Hi, I am trying to make a 3D Modeling program. I have been trying to display mesh wireframes as quad wireframe by eliminating the diagonal edge between 2 triangulated face but i think i am doing it wrong. I am doing the edge drawing by:

Reusing the VBO’s and using GL_PRIMITIVE_RESTART when i encounter a triangulated face and using it with the Face Indicies as the EBO.

Is this how Autodesk Maya do it? Or do they use a geometry shader? From what ive researched geometry shaders takes a toll on graphics refresh rate. If I use a geometry shader when you have a large number of faces and wireframes your program becomes laggy.

I have been using Maya since its 2.5 release I believe it was still OpenGL Legacy so it makes me think that the drawing routines of Quads and triangles are different. When was Geometry shader been implemented what OpenGL version is it?

As an example of the modeling display that i want to recreate look at FIGURO web app.

Can you render quad wireframes of your mesh without using geometry shader or simply with fragment shader?

Ive been stuck with this problem for 5 months now so please help.
Thanks

I’d assume that they keep the original faces and just build separate element (index) arrays for GL_TRIANGLES and GL_LINES.

Geometry shaders are from ARB_geometry_shader4, which was added to core in OpenGL 3.2.

Provided that you have the indices for the original quads, yes. If you’re trying to “undo” triangulation, that’s a hard problem. It’s not necessarily possible to recover the original quads because there can be more than one quad mesh which produces a given set of triangles.

In any case, I wouldn’t use a geometry shader to convert triangles to lines because that’s going to duplicate lines. The topology typically isn’t changing constantly, so you’re probably better off processing the mesh in the application on import.

Okay thanks, just to make sure Autodesk Maya dont use geometry shaders to display mesh as quads right?

Now why is it that most obj importer libs dont preserve vertex indicies and face indicies? if i am gonna make quad lines out of a mesh i need to preserve the face indicies assuming the mesh are all quads. Libs like Assimp add new verticies and thus new face indicies out of the original mesh. Does that mean i have to create my own obj importer for this to work?

Thanks again.

Adding complexity to the question, how do they display subdivided quad mesh with bent lines. I mean lines with curvature?

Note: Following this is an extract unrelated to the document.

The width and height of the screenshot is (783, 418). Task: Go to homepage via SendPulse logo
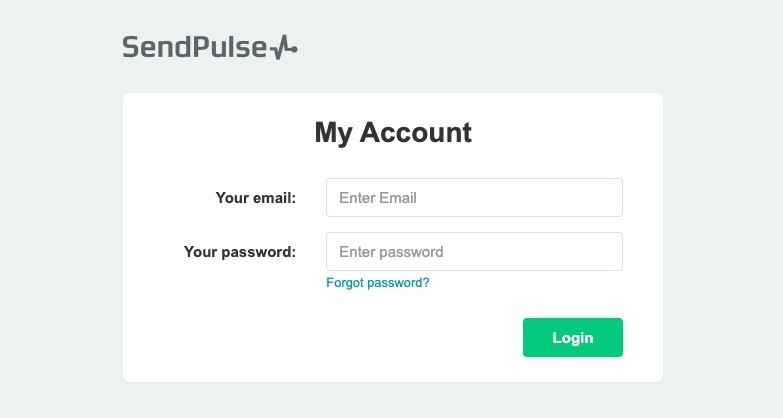click(210, 47)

I am thinking adding points in between lines but how is it that those lines like modo looks very smooth when it is subdivided.

I guess creating a 3d modeling app is not a very easy task.

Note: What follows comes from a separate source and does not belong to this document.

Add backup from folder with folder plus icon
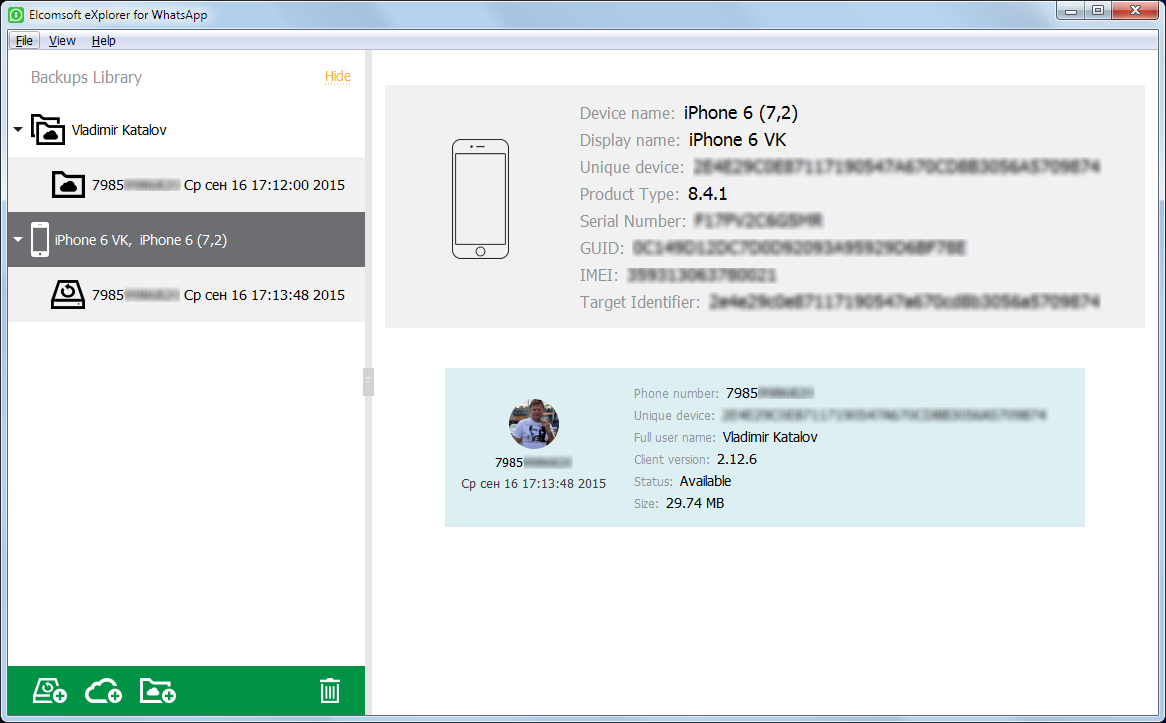This screenshot has height=723, width=1166. [x=157, y=690]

I have no idea how they do it. But it doesn’t make much sense to use a geometry shader for this.

Probably because OBJ allows a separate index for the position, normal and texture coordinates, whereas OpenGL (and DirectX) don’t have that level of indirection (you can implement that in a vertex shader, but dependent fetches have a performance cost so you wouldn’t normally do that). So usually the importer maps each unique combination of indices to a single index. This typically results in vertices being numbered in the order in which they appear in the “f” lines in the OBJ file. Using the position index as the vertex index would only be possible for a file which only has positions or where each position index is always used with a specific normal index and a specific texture coordinate index (i.e. no sharp edges or texture seams).

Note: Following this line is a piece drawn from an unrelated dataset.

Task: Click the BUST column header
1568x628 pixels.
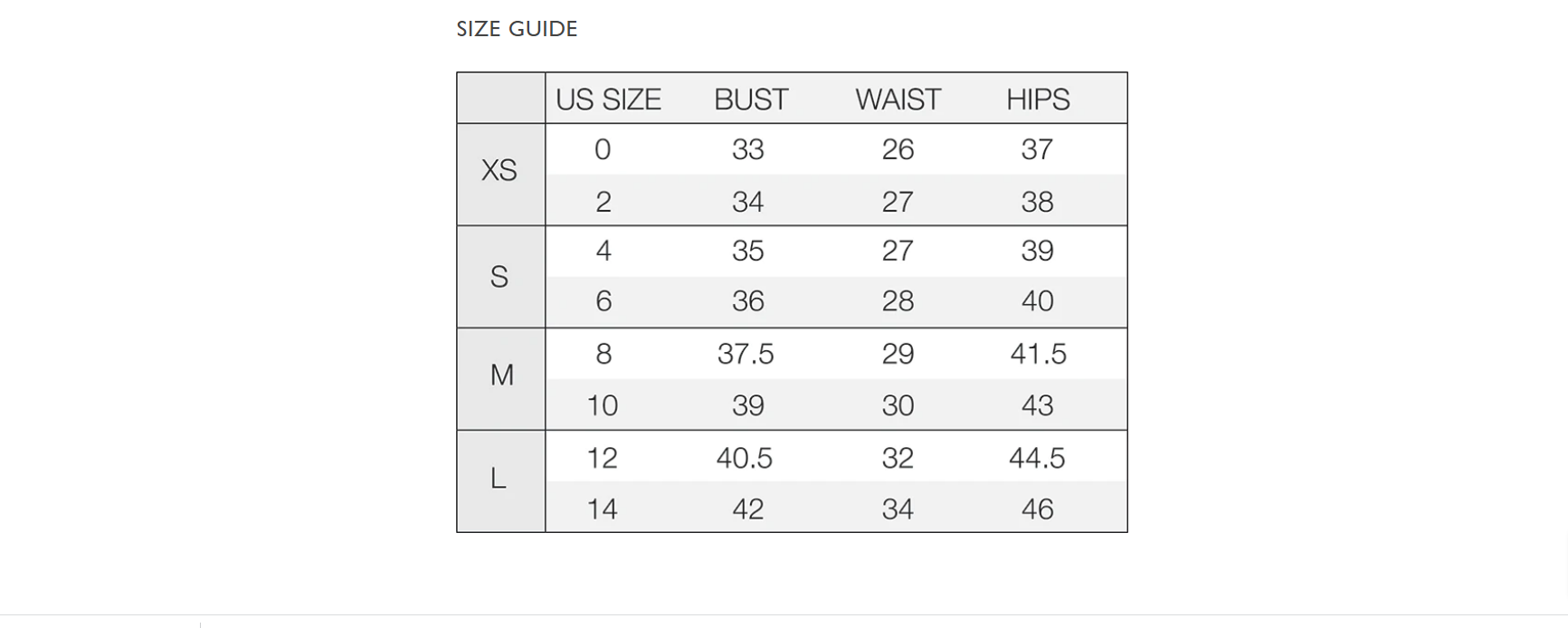Action: (751, 100)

Possibly. First, check whether Maya is exporting as quads or triangles. If it’s using triangles, check whether there’s an option to change that. OBJ itself isn’t restricted to triangles; faces can have any number of vertices. If the OBJ file contains quads, check that you aren’t triangulating on import (aiProcess_Triangulate flag). Keeping the mesh as quads is going to be more robust than triangulating then trying to undo that.

If the grid lines are curved, it’s probably some kind of algebraic surface (Bézier, NURBS) rather than a mesh. You can subdivide the lines in the application based upon the equation for the surface, or use tessellation shaders (OpenGL 4.0 or ARB_tessellation_shader), or evaluators (glEvalMesh etc) in legacy OpenGL. All of these require knowing the equation for the surface, and that information is lost if you export it as a polygon mesh (OBJ does support NURBS surfaces via the surf command).

That depends upon which features you want. Something on the scale of Maya or Blender is far beyond what an individual can achieve. When a code base gets that large, simply keeping up with changes to the hardware, OS, libraries, toolchain etc becomes a full-time job.